> WORK TO COMPLETE: Gather each line of the records where "Given" appears.

> PROVIDED DATA:

+---+

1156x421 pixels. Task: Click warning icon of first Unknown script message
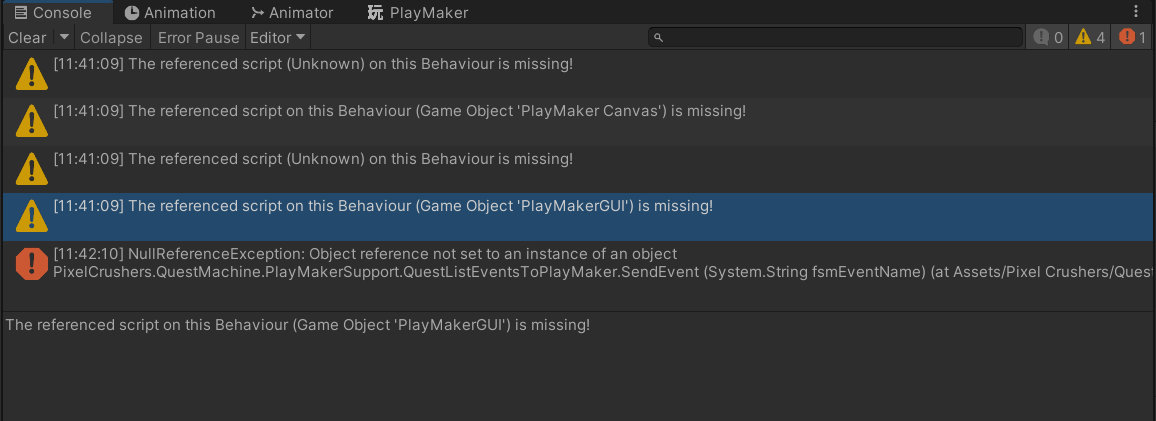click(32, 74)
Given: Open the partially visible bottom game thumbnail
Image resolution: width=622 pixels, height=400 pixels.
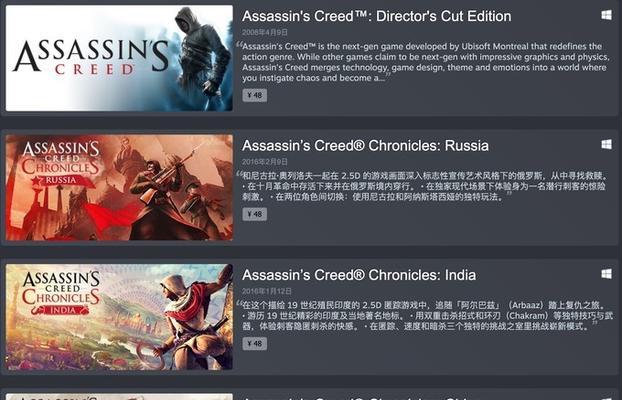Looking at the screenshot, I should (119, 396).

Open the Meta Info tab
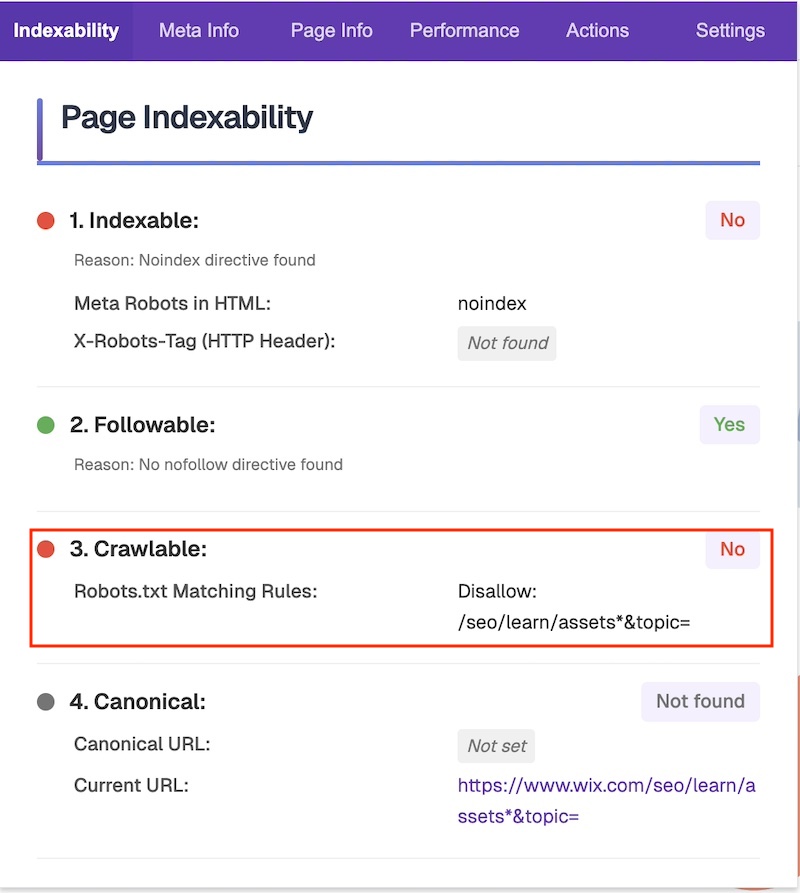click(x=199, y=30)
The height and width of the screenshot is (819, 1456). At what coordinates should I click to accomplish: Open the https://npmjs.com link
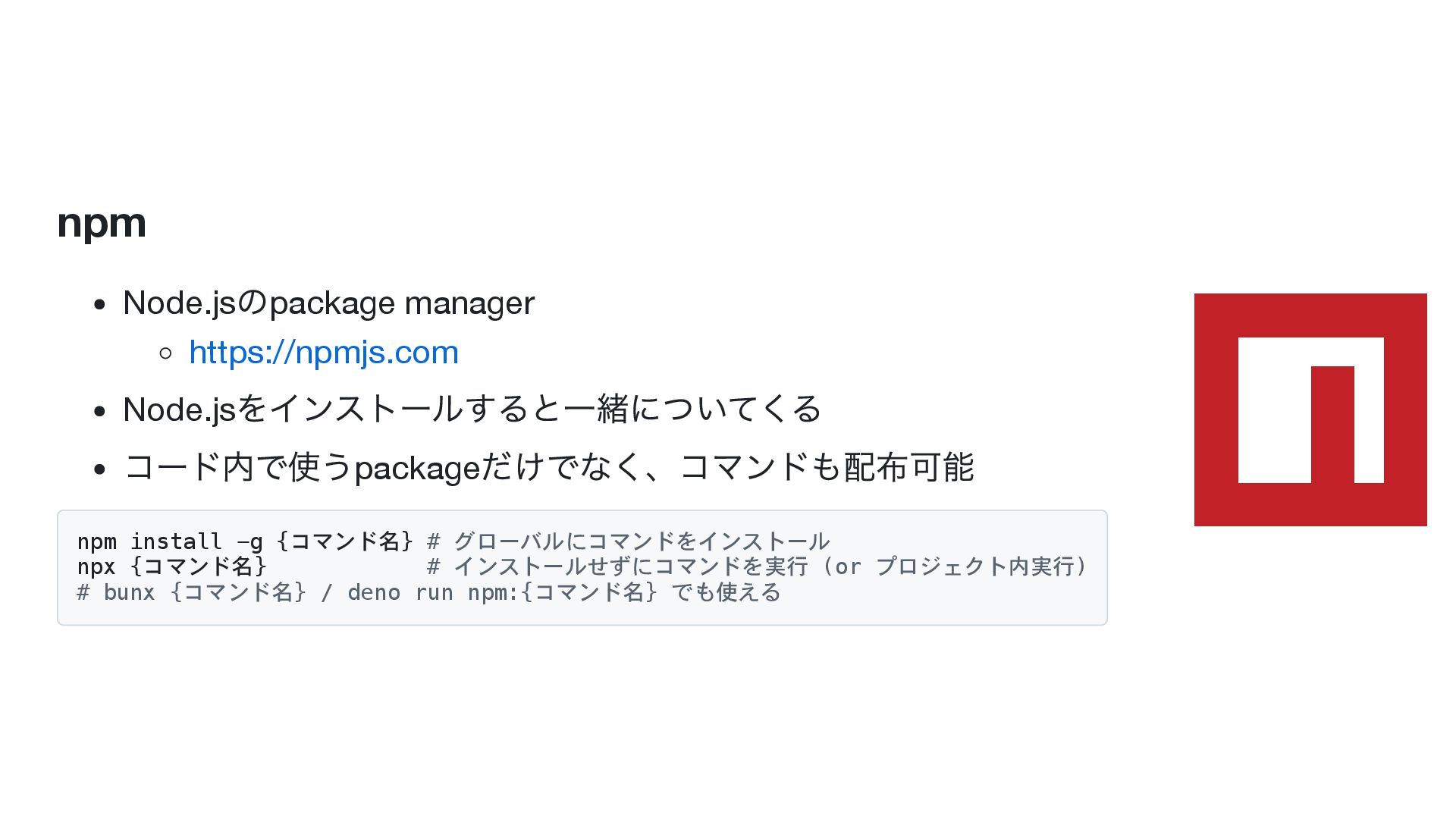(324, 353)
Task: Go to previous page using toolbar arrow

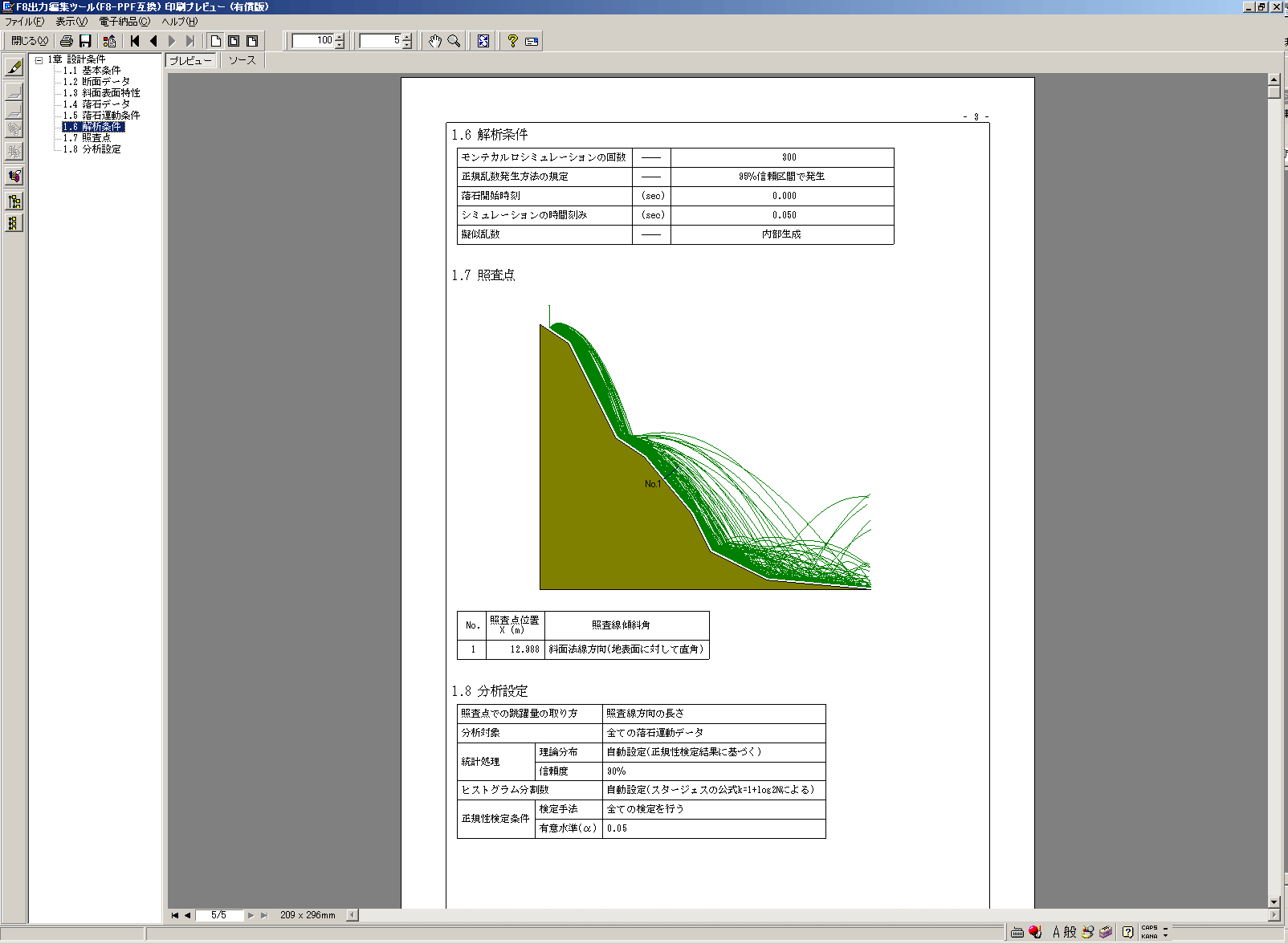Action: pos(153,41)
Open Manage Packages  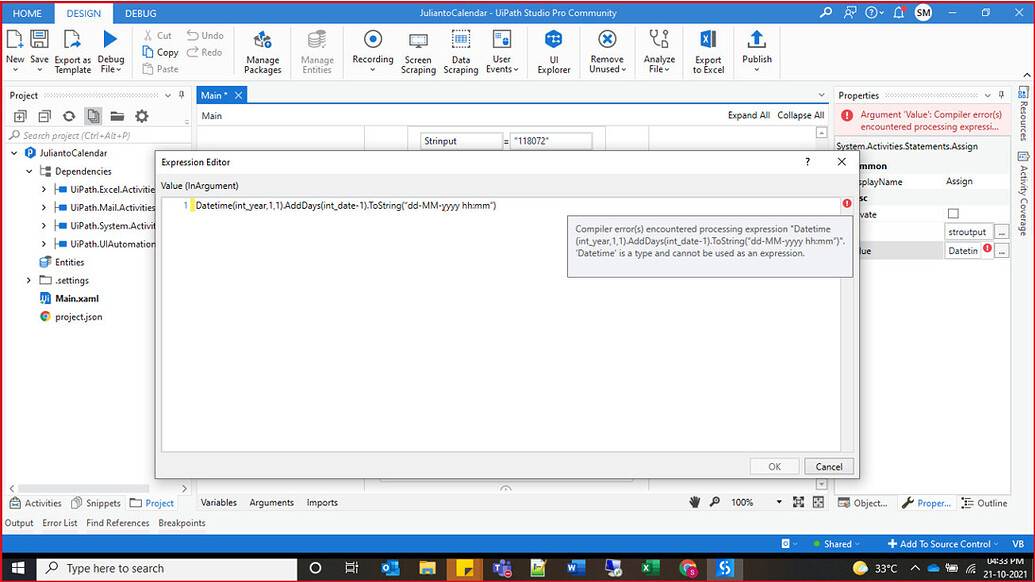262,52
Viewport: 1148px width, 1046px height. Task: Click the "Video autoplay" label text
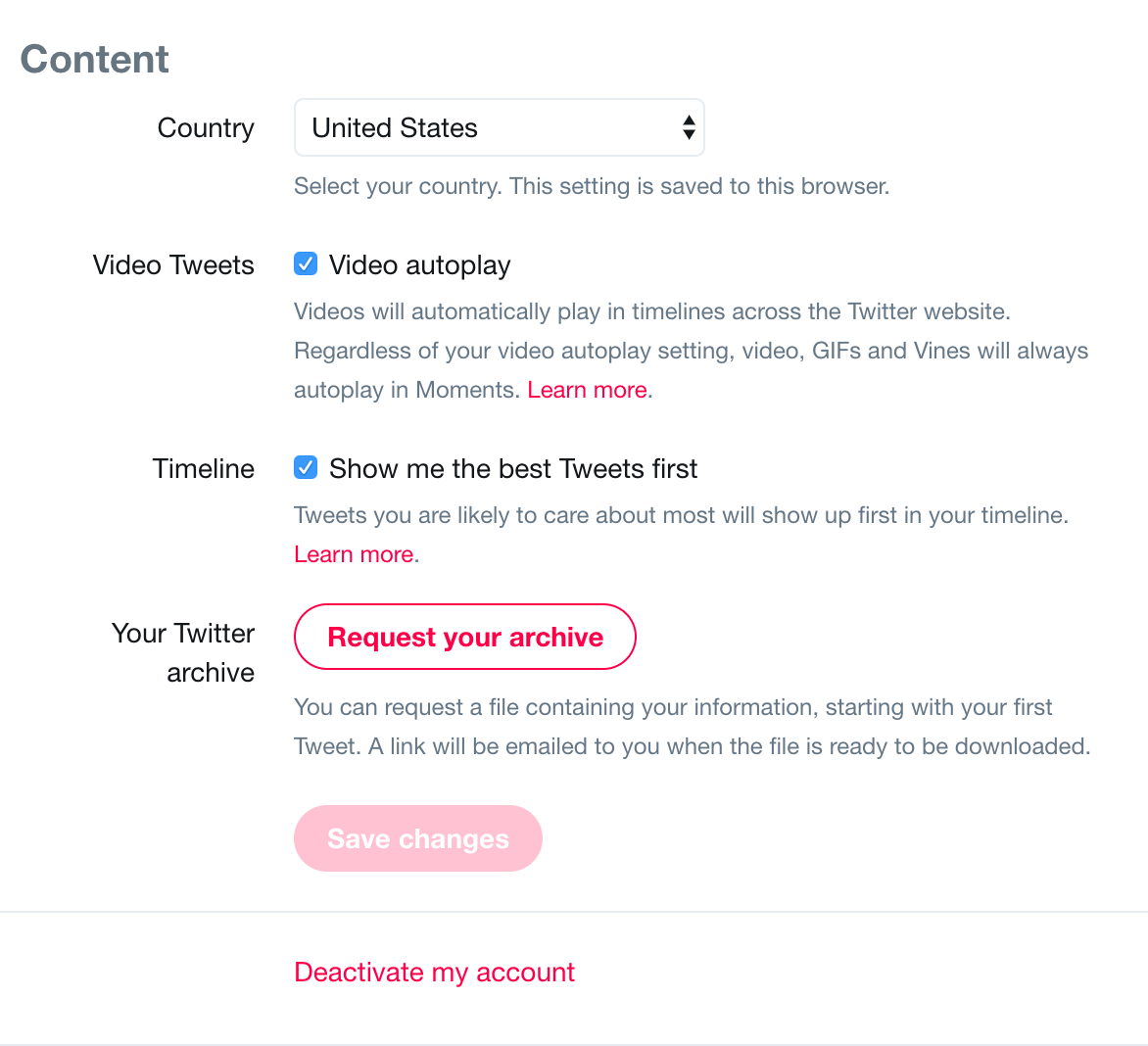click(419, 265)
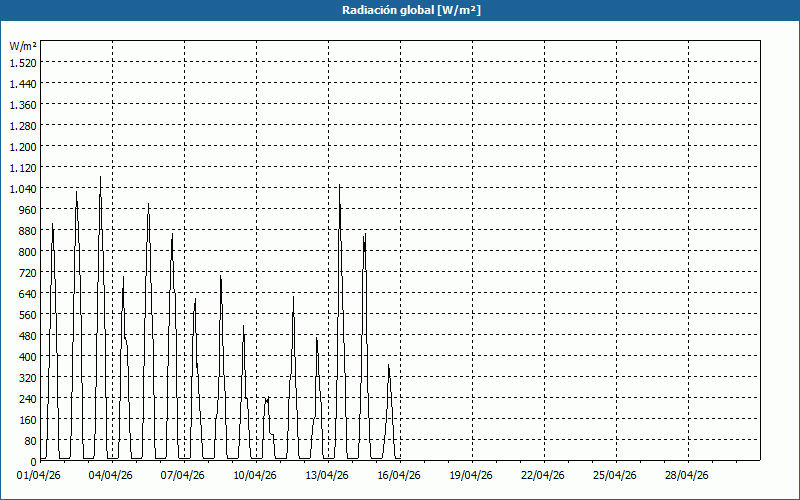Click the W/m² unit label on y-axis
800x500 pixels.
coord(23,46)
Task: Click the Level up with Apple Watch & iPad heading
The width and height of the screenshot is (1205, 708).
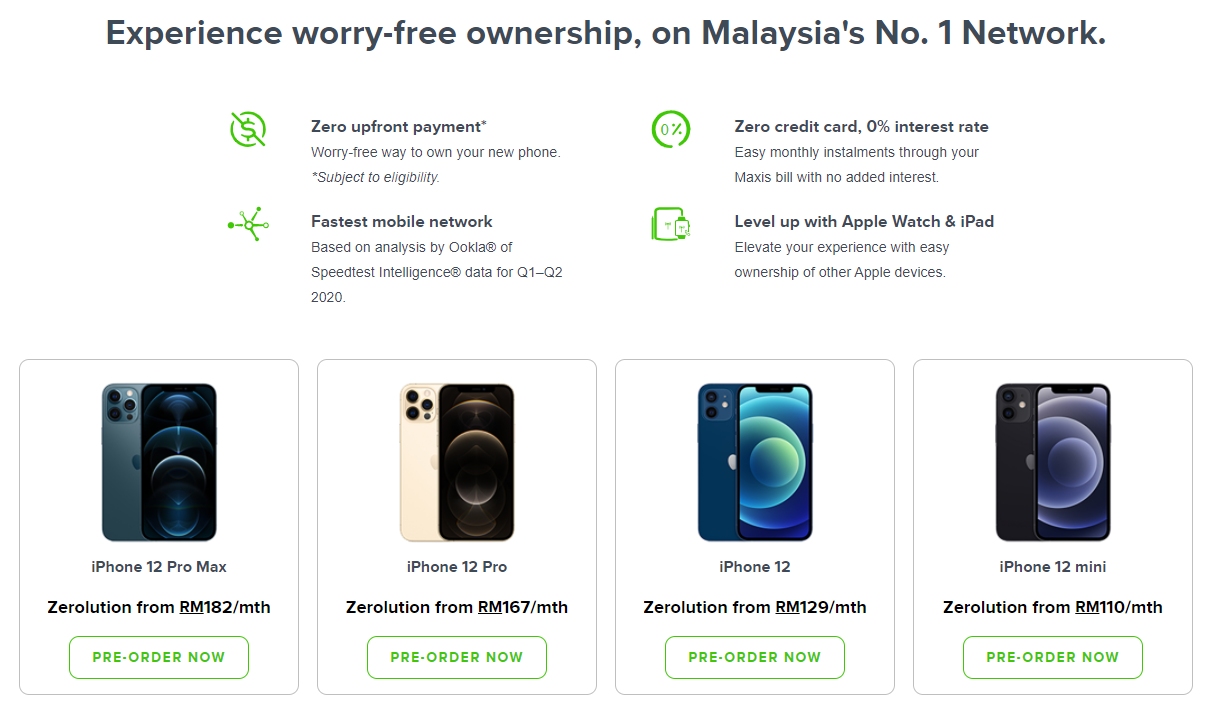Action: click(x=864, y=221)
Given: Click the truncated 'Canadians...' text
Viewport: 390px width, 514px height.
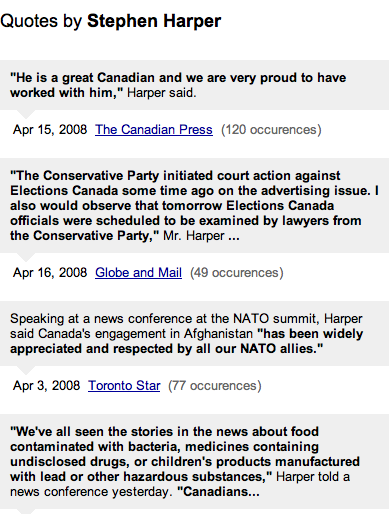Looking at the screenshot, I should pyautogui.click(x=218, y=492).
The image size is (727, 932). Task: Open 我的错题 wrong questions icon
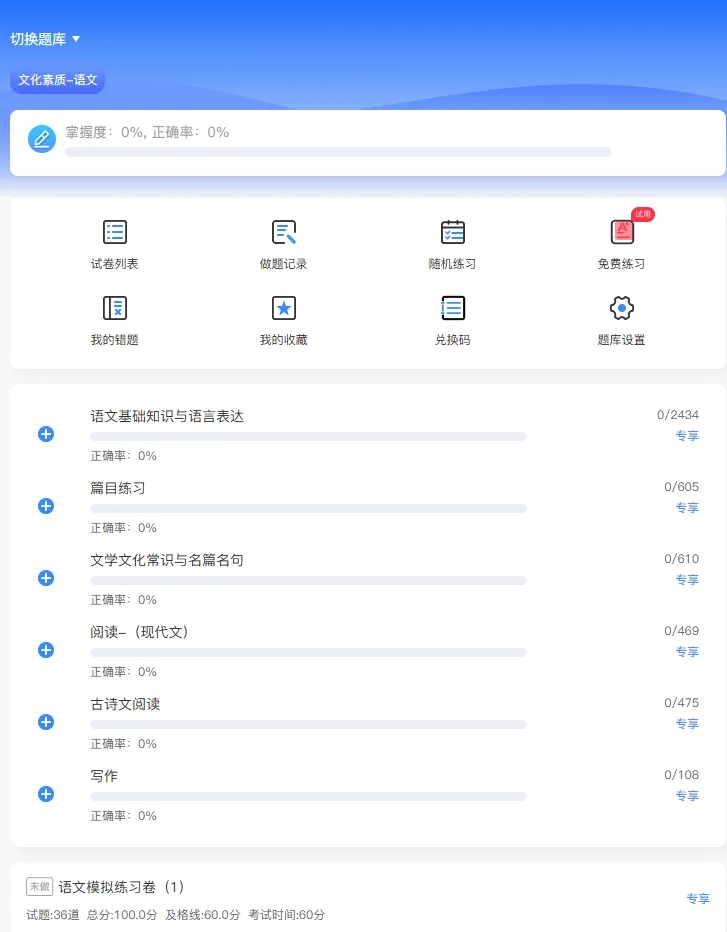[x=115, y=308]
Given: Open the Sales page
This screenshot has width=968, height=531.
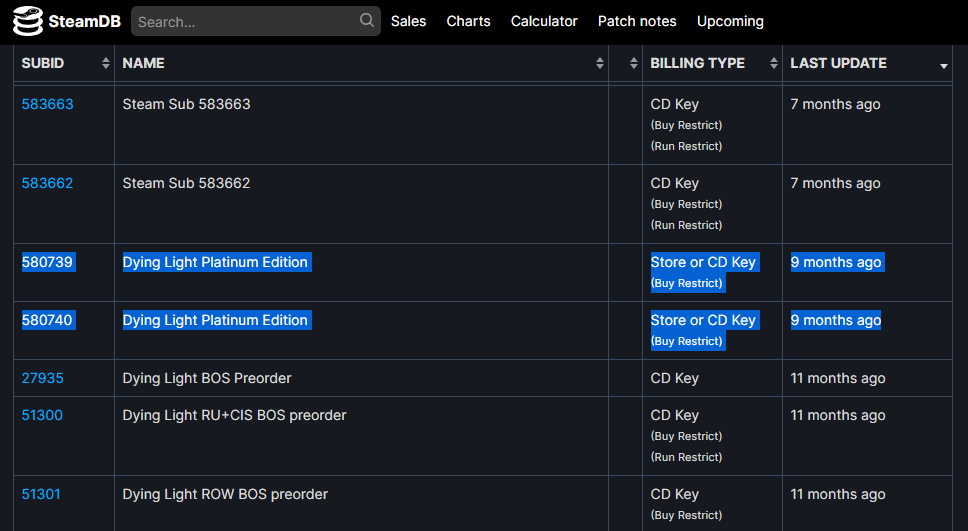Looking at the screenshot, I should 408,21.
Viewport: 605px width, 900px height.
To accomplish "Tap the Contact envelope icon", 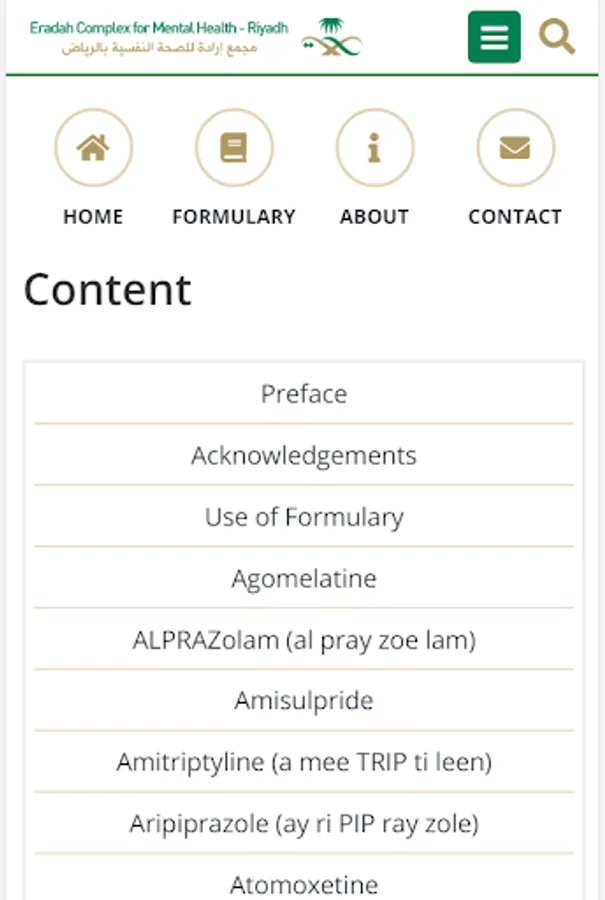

+---+

> EXERCISE RESULT:
Given: Open the partially visible bottom game thumbnail
Given: Click the truncated 'Canadians...' text
Given: Open the Sales page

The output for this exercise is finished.